What: Mac Lethal with Botzy, Andre Mariette, Ackronem and Cato
When: Doors at 9 p.m., music at 9:30 p.m., Saturday
Where: Fine Line Music Cafe, 318 N. Firstst Ave., Minneapolis
Cost: $13 advance, $15 day of the show
Ages: 18+
It has been a year and a week since everything changed drastically for Kansas City, Mo., rapper Mac Lethal.
On Nov. 30, 2011 he released a video of him cooking pancakes while rapping over the beat from Chris Brown’s “Look at Me Now.” That video, which showcases his wordplay and timing, titled “Nerdy white kid KILLS ‘Look at Me Now,’”**** has since garnered more than 26 million views.

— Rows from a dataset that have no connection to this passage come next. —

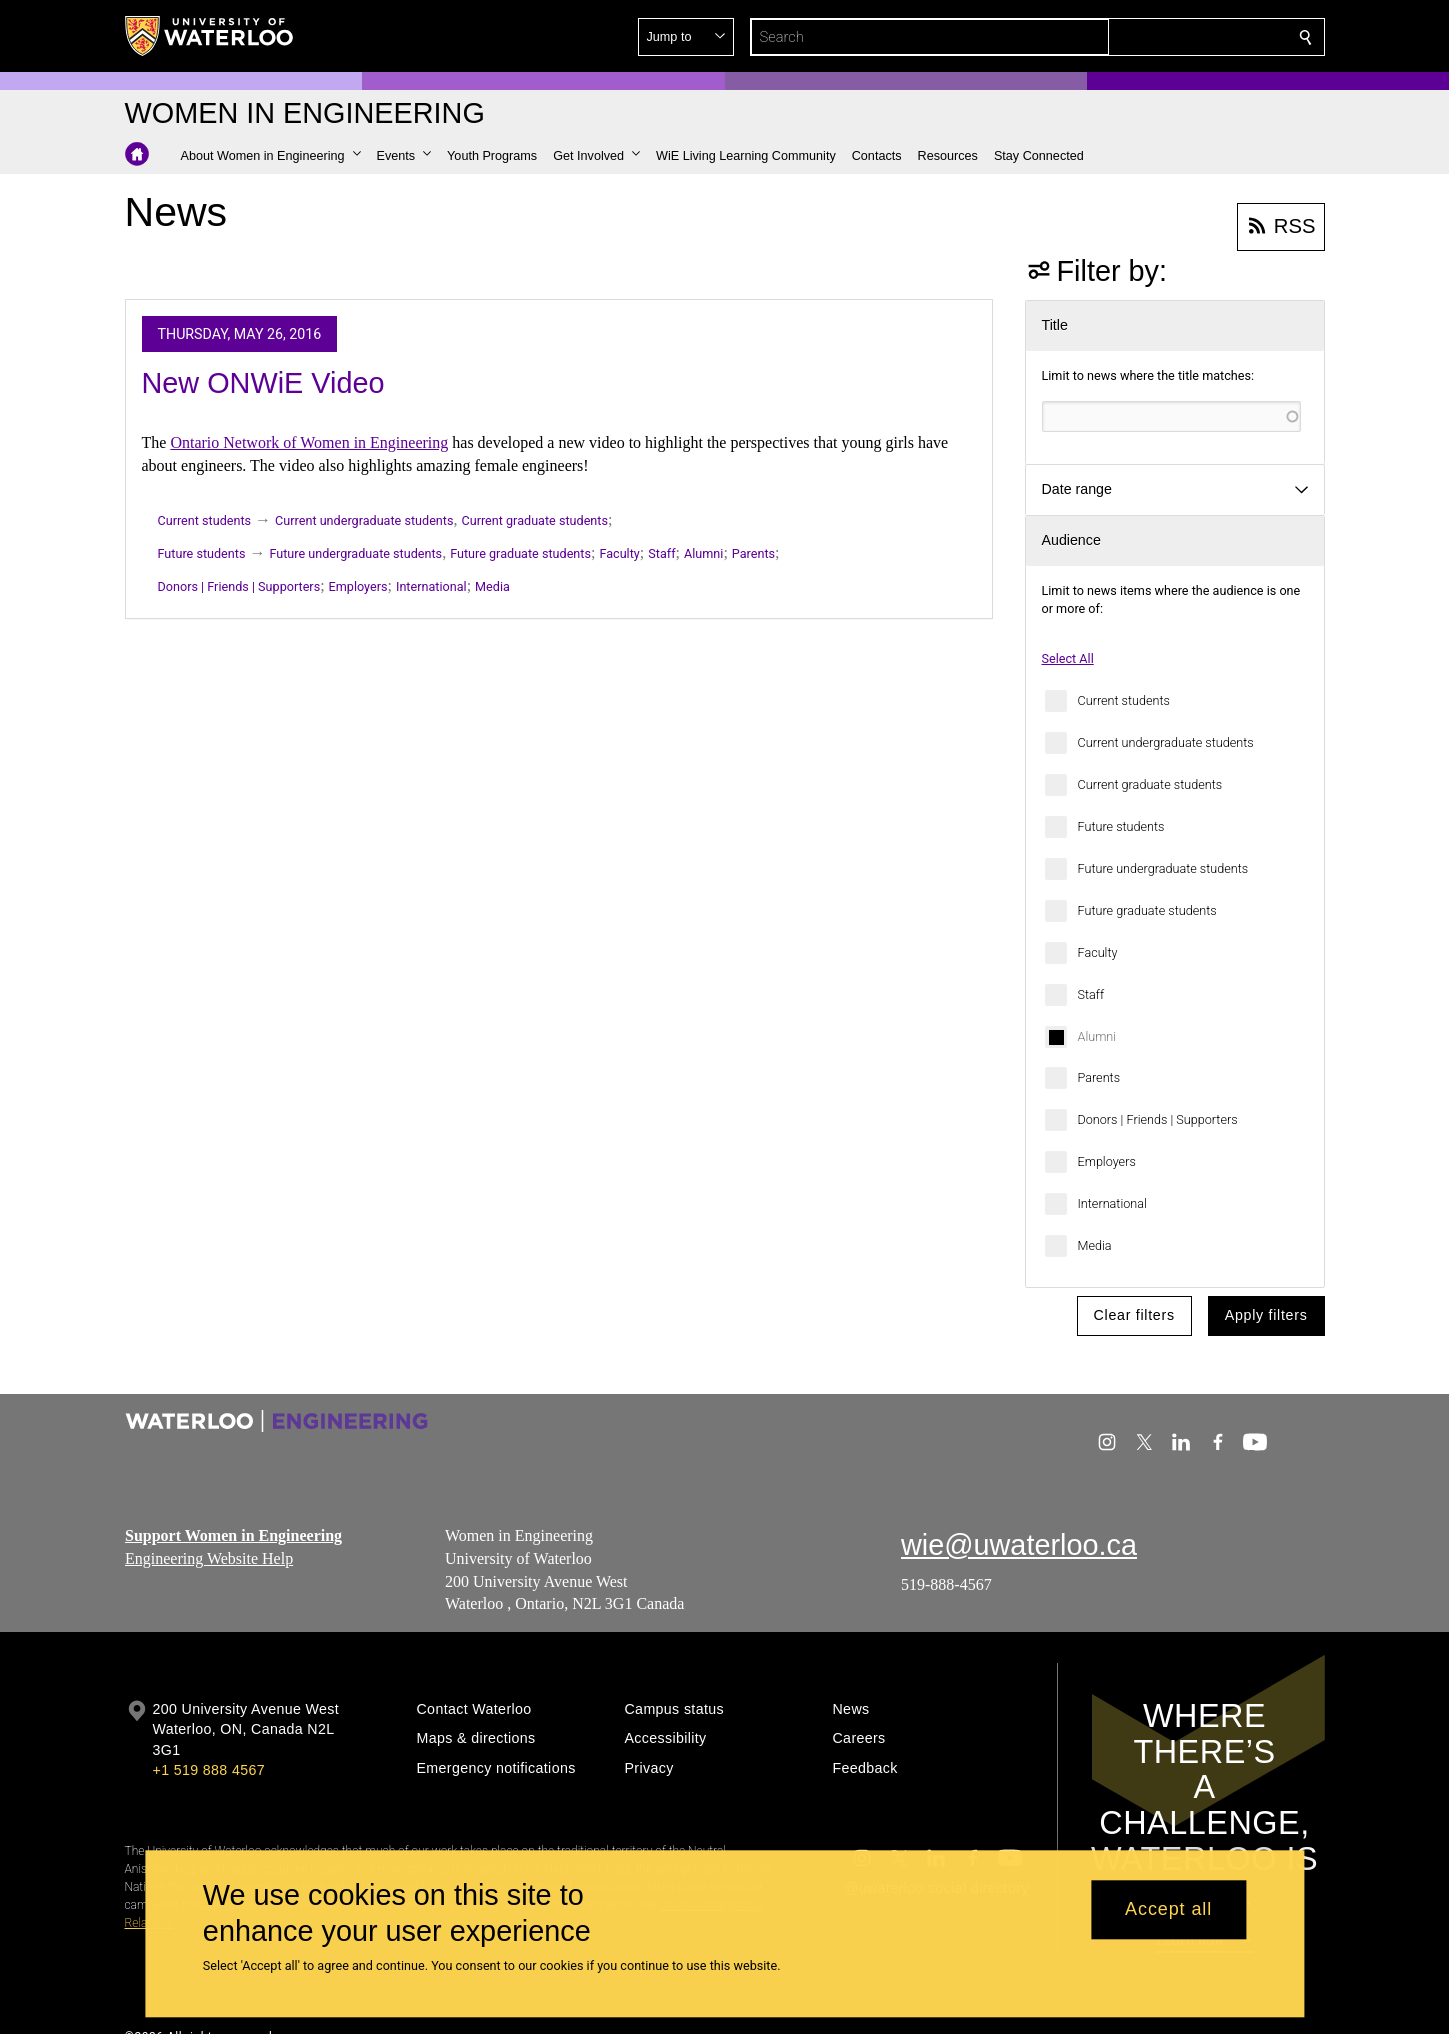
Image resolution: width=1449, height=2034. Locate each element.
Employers (1107, 1161)
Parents (1099, 1077)
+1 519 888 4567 (209, 1770)
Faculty (1098, 952)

“Two weeks before I put that video out, I was wondering what I was going to do,” Mac Lethal said. “Because I’m just sitting there, I’m not on a record label, I don’t have a publicist. … I was just feeling some strain. I felt pinched.”
In the ensuing year, Mac Lethal’s career and life have changed dramatically for the better.

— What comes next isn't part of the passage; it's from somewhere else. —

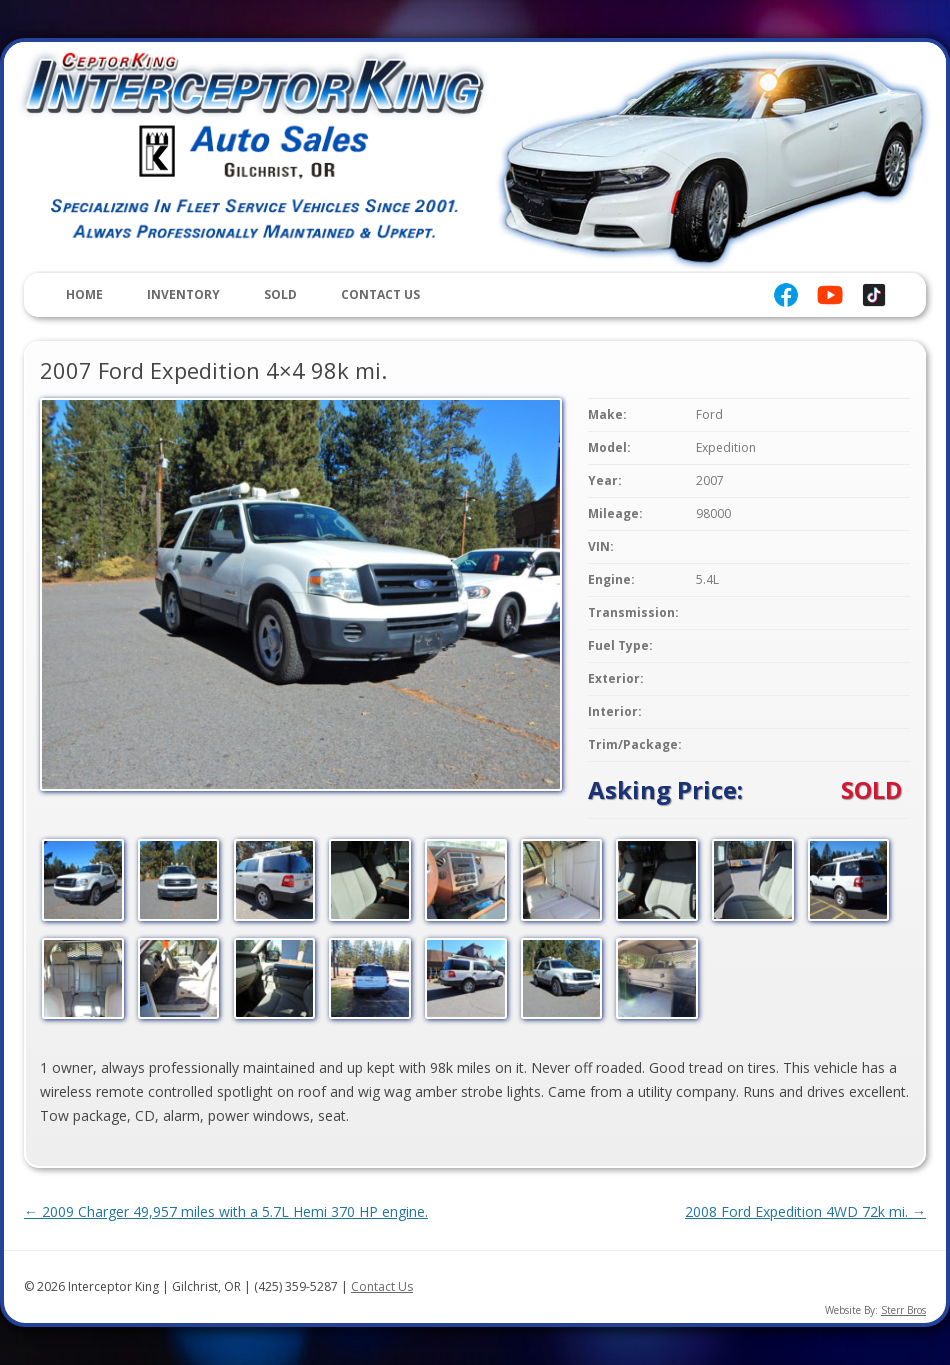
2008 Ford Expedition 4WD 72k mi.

He’s bought a house, gotten married, paid off his car and has a son on the way. He also finished an epistolary novel based off his successful blog, “Texts from Bennett.“
“A lot of people say, ‘Oh, I can’t complain,’ but I’ve been great,” Mac Lethal said. “I literally can’t complain. I’m an [expletive] if I complain. I won $11 in the Powerball last night.”
The subject of the lottery got Mac Lethal thinking about what the future holds for him, and it’s all positive given the newfound financial security granted by his successes.
“I’m not getting on stage anymore trying to get laid, and I’m not getting onstage so I can just plow through my material with a fake smile plastered on my face, make my bones and go home and pay bills,” Mac Lethal said. “I’m in this space where I get on stage and have a good time.”
Last time he was in the Twin Cities to play at the Fine Line Music Cafe Mac Lethal got someone’s cellphone and ordered 20 pizzas from Pizza Lucé — eventually doing a song while handing out pizza to a crowd of hundreds of people. He’s in that kind of mood all the time now.
“I’m sitting there like, man, this is what I got into this [expletive] to do. This is why I do it now,” Mac Lethal said. “I’m not worried about the cute girls that some dude dragged in who have never heard of the musicians on stage. Everybody’s worried about those girls instead of focusing on the fans who are there because they love your music.”
It’s a catch-22 for this goofy KC gangster rapper — getting money makes you not worry about money which makes the job more fun, which makes making more money easier.
This all makes the title of his most recent album, “Irish Goodbye,” seem much less likely. An Irish goodbye is leaving the bar without telling anybody — a move Mac Lethal had alluded to as the way he would leave rap.
“I’m way too far into it to leave now,” Mac Lethal said.